December 29, 2004

fat fat fat triple fat extra fat1

I've been reading a series of posts on Alas, A Blog about fat and fatphobia. In general, I think Amp's perspective is pretty right-on: like him, I'd like to see more talk about how to make people healthy and less talk (no talk? ) about how to make people thin; like him, I think most pop science attitudes about fat are nonsense. We have social attitudes about fat and bodies (esp. women's) that are stupid and mean and stupidly, meanly enforced. But still. Something about it doesn't make sense to me.

There's all this talk among fat-positive folks about fat and weight as something genetic and uncontrollable. Certainly the many fad diets that have swept this country in the last hundred years have had almost no effect on people's weight. It looks more and more like fat and health are more or less separate and like most people's bodies have a set-point that they tend to go back to: if you starve yourself, your metabolism slows down to compensate; if you exercise a lot, you crave more food to keep you at the same weight. So most people experience their weight as somewhere between marginally controllable and completely out of their hands.

This doesn't seem to be true on the population level, though. Immigrants who move to the US tend to gain weight; the US has much higher obesity rates than the rest of the world; and I think US rates of obesity-related illnesses (e.g. heart disease) are higher than those elsewhere. It seems like, in a population, high rates of obesity are correlated with higher rates of certain illnesses. I have a couple of ideas for why this might be.

1. Rates of cigarette smoking are higher in most of Europe (all countries except Finland and Sweden)2 than in the US. Cigarette smoking usually makes people thinner, but it's a far worse public health problem than obesity. The NYT recently suggested that this was part of what happened in the US in the last 50 years. I don't know what Finland and Sweden have for obesity rates, but it would be an interesting thing to look at.

2. Food culture does ultimately affect people's weight. Michael Pollan recently had a fascinating article in the NYT Sunday Magazine about the fact that the US lacks a system for deciding what to eat, in part because in mixing traditions from elsewhere we have come up with no cohesive tradition of our own. This creates an opening for totally idiotic diet fads like Atkins (or, 100 years earlier, Kellogg's) and for fast food, with its complete nutritional void. It also means that people don't feel the need to spend a long time eating and digesting, which makes them eat in less attentive ways. We might expect that a spread of US food culture (McDonalds or 30 minute lunch breaks) to other places would affect weights there, and I think I've read that it does.

3. Pollan has also suggested that US agricultural policy, which encourages over-production of basic grains, creates a surplus of corn and soybeans that gets turned into corn oil, corn syrup, and high fat/high calorie meats, which large companies then cleverly market to US eaters. We might expect that France's agricultural policy, which supports small, traditional farmers who can't compete on the world market, would have different results, and indeed it seems to.

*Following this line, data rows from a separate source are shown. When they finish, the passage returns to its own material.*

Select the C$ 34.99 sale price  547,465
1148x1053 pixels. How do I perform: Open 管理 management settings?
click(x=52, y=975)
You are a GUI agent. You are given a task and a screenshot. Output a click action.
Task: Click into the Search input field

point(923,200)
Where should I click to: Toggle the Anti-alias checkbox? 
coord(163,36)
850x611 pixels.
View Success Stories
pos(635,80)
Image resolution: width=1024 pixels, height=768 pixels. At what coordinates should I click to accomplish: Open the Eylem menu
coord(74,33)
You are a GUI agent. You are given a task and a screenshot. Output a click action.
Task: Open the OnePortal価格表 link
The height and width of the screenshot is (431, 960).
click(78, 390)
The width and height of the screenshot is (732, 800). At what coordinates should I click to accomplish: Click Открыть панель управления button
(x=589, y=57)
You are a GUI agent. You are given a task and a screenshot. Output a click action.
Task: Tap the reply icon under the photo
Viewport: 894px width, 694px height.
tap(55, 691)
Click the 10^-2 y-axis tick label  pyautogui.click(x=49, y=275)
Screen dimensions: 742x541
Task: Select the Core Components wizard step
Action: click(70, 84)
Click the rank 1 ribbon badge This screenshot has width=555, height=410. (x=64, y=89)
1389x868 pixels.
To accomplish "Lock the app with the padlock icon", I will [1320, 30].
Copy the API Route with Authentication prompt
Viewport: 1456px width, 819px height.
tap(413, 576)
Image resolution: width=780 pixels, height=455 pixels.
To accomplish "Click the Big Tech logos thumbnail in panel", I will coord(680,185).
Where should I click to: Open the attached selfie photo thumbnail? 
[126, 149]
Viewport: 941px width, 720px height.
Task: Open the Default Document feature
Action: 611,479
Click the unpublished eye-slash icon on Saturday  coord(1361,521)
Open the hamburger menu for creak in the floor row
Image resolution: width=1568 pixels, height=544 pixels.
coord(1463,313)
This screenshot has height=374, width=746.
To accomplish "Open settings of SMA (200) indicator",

4. The US lifestyle is far more sedentary than lifestyles elsewhere. I grew up in a mid-sized Midwestern city. I've also lived in urban and suburban Philadelphia (for over a year), Costa Rica (briefly, and in various parts), the SF Bay Area (briefly), and I've visited a bunch of cities in the US and abroad. One of the things that makes me craziest about being in Midwestern City to visit my family is that there is nothing within walking distance. I am far more active in an average Philadelphia day, because if I want to go somewhere I walk. In Midwestern City, I don't walk anywhere. Where would I walk? The nearest set of shops is over a mile away, the nearest grocery store a good mile and a half. I occasionally exercise, but I get no activity from my daily life. And Philadelphia is one of the most car-friendly cities on the East Coast. European and Costa Rican cities seem to be even less car-friendly; more importantly, you can get to your basic necessities without driving even in smaller towns. So most people have to walk a lot more. All my evidence here is anecdotal, of course, and thus subject to my own biases.

All these theories are based on the idea that some of the same factors affect both health and weight, which is something different from saying that weight itself affects health.3 They also suggest that these factors are not completely arbitrary or beyond any kind of human control. Essentially, I think that at the population level there's some evidence that culture and social organization affect food consumption and activity levels in a way that affects both health and weight. And this makes sense: culture affects individuals in quiet, varied, hard-to-measure ways, but its effects on population are easier to measure. You can see this with sexism. It's often hard to pin down exactly how sexism has affected my life or the lives of individual people I know, except in glaringly awful incidents. But we know that sexism is still a serious problem in the US - just look at comparative pay, percentages of women in legislatures, the number of serious women candidates for the presidency in the last 10 years, and on and on.

None of this excuses the vitriolic, shameful treatment of fat people in the US, or mainstream standards of beauty that have no basis in reality (and which are often so unrealistic that the models in the images have to be digitally edited to meet those standards). But it might help people think of realistic and useful options to help people be healthier.

1. The title is the kind of canned whipped cream a friend and I bought for pumpkin pie in college. Usually at 2 am.